* Written instruction 1
Recast the lines of the records under Stored entries as a Markdown table with the columns n and Line, giving each nonblank line its own numbered row. Leave the pictures out of the table.

* Page excerpt
----------------------------------------

On-line version ISSN 1816-7950
Print version ISSN 0378-4738
Water SA vol.39 n.3 Pretoria 2013
JJ Hoffman*; JA du Plessis
Stellenbosch University, Department of Civil Engineering, P/Bag X1, MATIELAND, 7602, South Africa
Water Conservation and Water Demand Management (WC/WDM) forms part of integrated water resource management and can be used as an economically viable alternative to the upgrade of infrastructure to balance supply and demand. In order to enable effective decision-making, a model was developed in this study to estimate expected water savings and the financial impact of a change in water tariff as a WC/WDM measure. This paper describes a model that was developed for municipalities to calculate the predicted change in water use and the associated income. The model takes into account variation in price elasticity per tariff block. The effectiveness of the model as a planning tool is illustrated through an appropriate example.
Keywords: water demand management, price elasticity, change in water tariff, block tariff, WC/WDM model
Limited water supplies and increasing water demands mean that the effective management of water resources has become much more important now than in the past. The implementation of WC/WDM projects is usually used as a crisis management tool to reduce immediate water shortage and to allow time for the planning and construction of infrastructure to increase water supply. In the current economic climate, it is however important to incorporate WC/WDM into integrated water resource management and to evaluate WC/WDM as an economically viable option.
Different models (e.g. as presented by Hoffman, 2011) are available to evaluate WC/WDM options. Some of these models focus on the economic evaluation of WC/WDM options while others estimate the impact that the implementation of different WC/WDM options have had or will have on water consumption. Economic evaluation models include aspects such as the deferral of capital, economic sustainability and calculation of unit reference values (URV), while the implementation models have focused on the impact WC/WDM projects such as meter replacement (Noss et al., 1987), pressure management and leak detection have had or will have on water consumption and income.

----------------------------------------

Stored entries
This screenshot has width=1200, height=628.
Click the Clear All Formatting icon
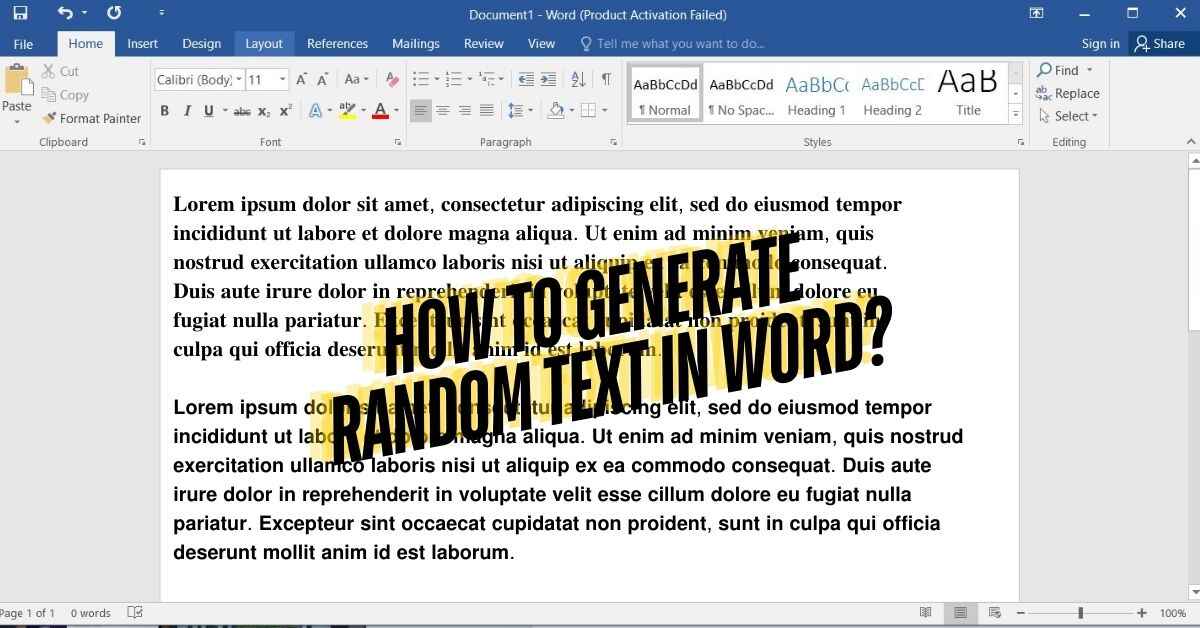point(392,79)
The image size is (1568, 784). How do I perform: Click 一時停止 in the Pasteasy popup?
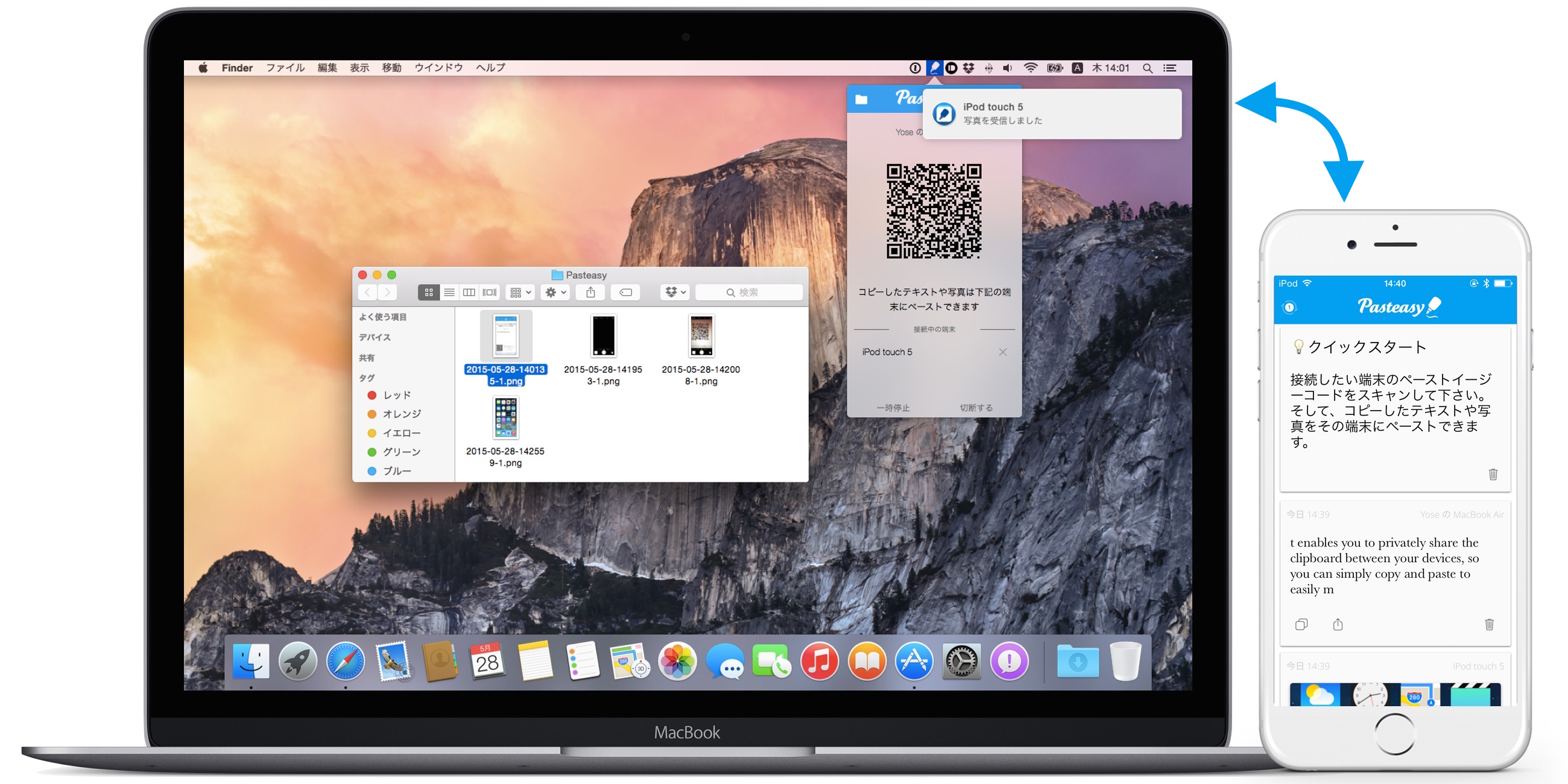893,407
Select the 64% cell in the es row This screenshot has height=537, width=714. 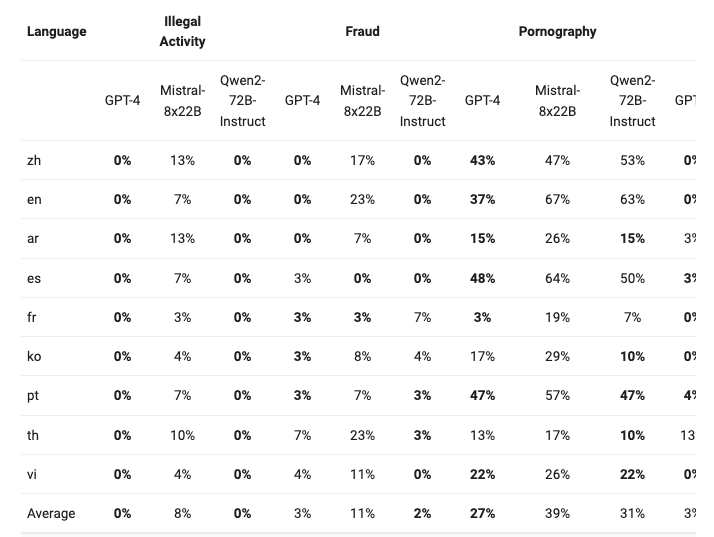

----------------------------------------

* Written instruction 2
In the water demand management article, restate the part starting with "Different models (e.g." and going on through "consumption and income.", swapping "water consumption" for "water use" throughout.

* Result 1
| n | Line |
|---|---|
| 1 | This screenshot has width=1200, height=628. |
| 2 | Click the Clear All Formatting icon |
| 3 | point(392,79) |
| 4 | The image size is (1568, 784). How do I perform: Click 一時停止 in the Pasteasy popup? |
| 5 | 893,407 |
| 6 | Select the 64% cell in the es row This screenshot has height=537, width=714.  |

* Result 2
Different models (e.g. as presented by Hoffman, 2011) are available to evaluate WC/WDM options. Some of these models focus on the economic evaluation of WC/WDM options while others estimate the impact that the implementation of different WC/WDM options have had or will have on water use. Economic evaluation models include aspects such as the deferral of capital, economic sustainability and calculation of unit reference values (URV), while the implementation models have focused on the impact WC/WDM projects such as meter replacement (Noss et al., 1987), pressure management and leak detection have had or will have on water use and income.